### Task data
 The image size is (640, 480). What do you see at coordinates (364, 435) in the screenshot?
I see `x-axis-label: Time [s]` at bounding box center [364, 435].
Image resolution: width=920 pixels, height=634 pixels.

...

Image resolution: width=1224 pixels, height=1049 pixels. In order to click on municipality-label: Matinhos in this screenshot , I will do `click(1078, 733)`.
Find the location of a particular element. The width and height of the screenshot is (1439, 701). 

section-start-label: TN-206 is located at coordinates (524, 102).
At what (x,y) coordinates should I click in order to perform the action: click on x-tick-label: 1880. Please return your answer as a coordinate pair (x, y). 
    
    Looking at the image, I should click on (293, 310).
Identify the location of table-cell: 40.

==

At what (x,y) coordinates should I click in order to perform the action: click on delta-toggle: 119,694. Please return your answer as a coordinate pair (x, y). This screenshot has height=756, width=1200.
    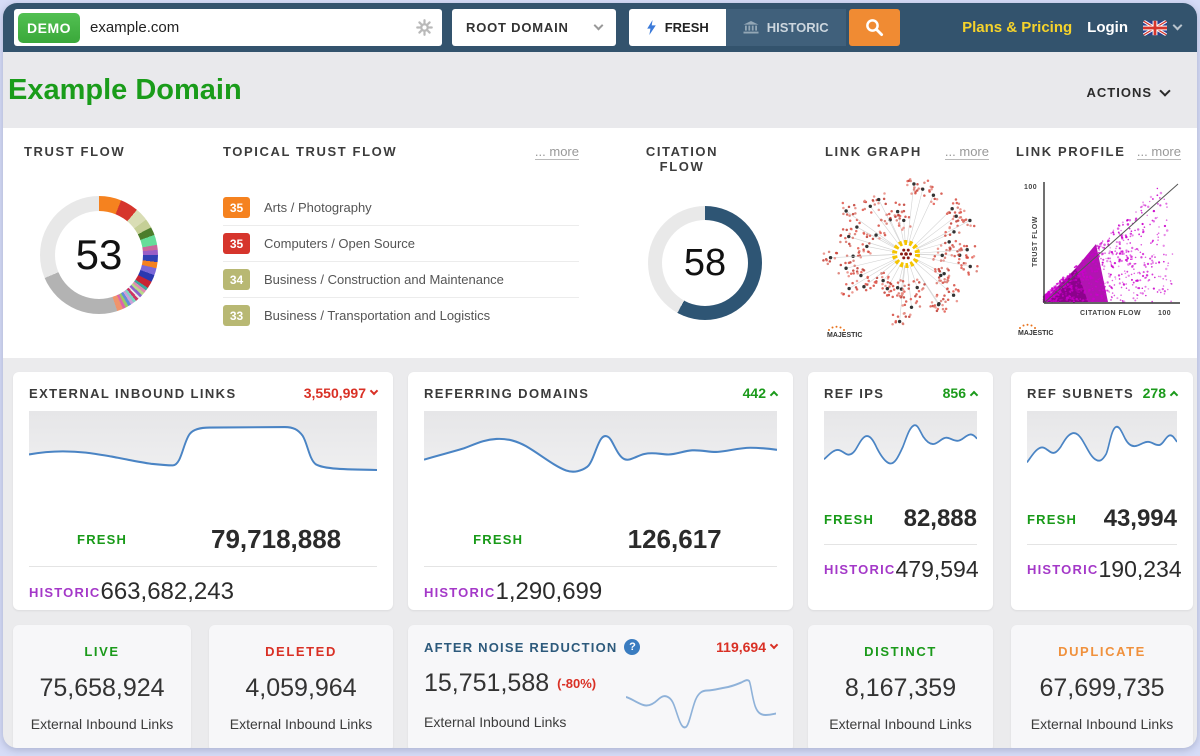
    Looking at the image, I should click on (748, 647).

### Request
Reproduce the data between the lines holding "The image size" and "Image resolution: width=920", inclusive, renaming every "pixels" to "px" and leaving all else unchanged.

### Reply to the task
 The image size is (640, 480). What do you see at coordinates (364, 435) in the screenshot?
I see `x-axis-label: Time [s]` at bounding box center [364, 435].
Image resolution: width=920 px, height=634 px.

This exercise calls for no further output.